_Input rows_
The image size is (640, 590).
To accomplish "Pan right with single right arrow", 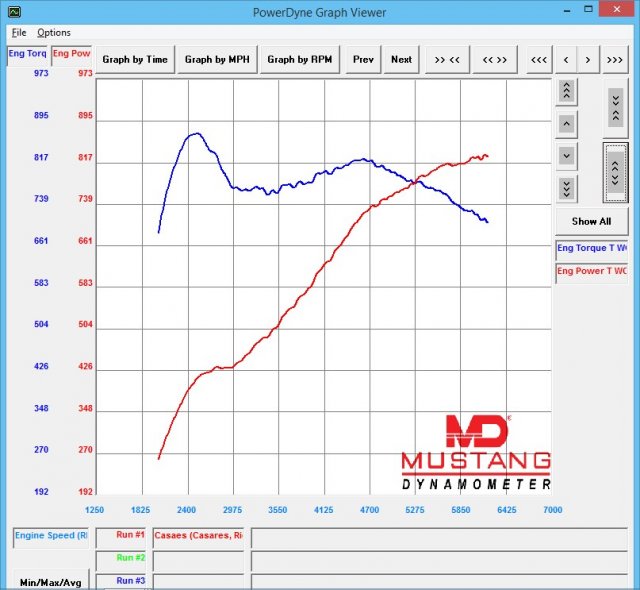I will coord(588,59).
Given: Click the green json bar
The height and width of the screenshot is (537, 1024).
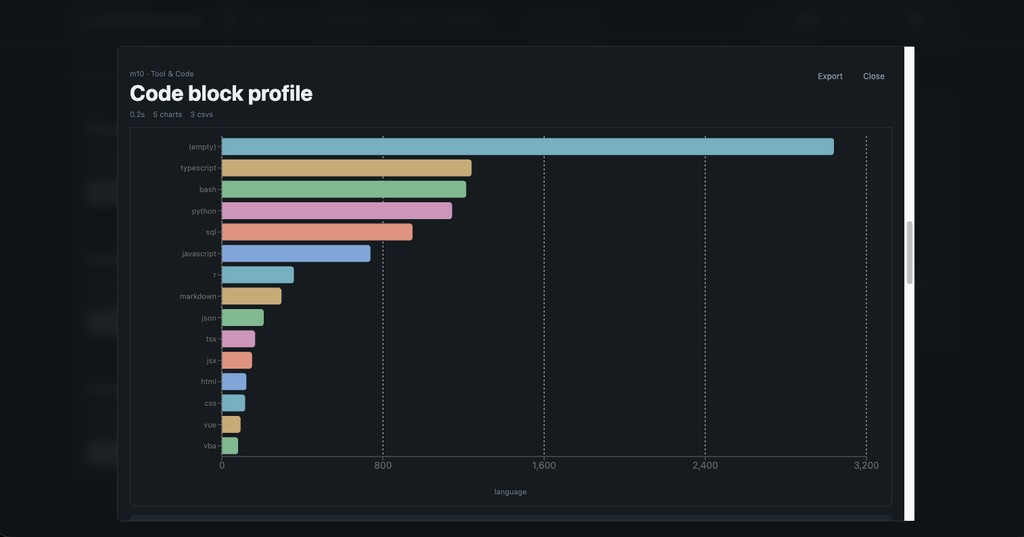Looking at the screenshot, I should [x=242, y=318].
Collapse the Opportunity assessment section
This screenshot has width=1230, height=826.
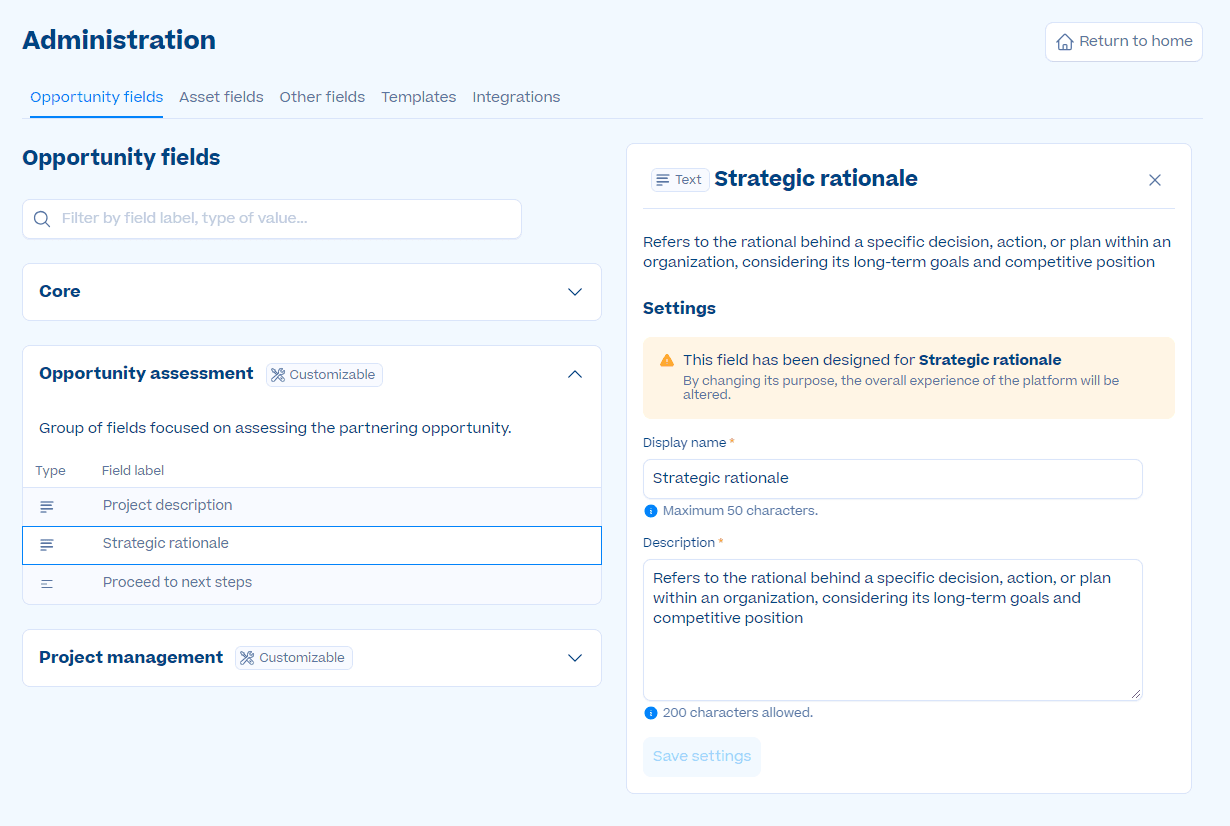tap(575, 374)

_Exercise objective_
Copy the records from the line containing "Collapse the Opportunity assessment section" through the end, inclusive, swapping "Opportunity" for "Risk" and changing nothing else. Omit the pictures.

_Solution to this problem_
Collapse the Risk assessment section
This screenshot has width=1230, height=826.
tap(575, 374)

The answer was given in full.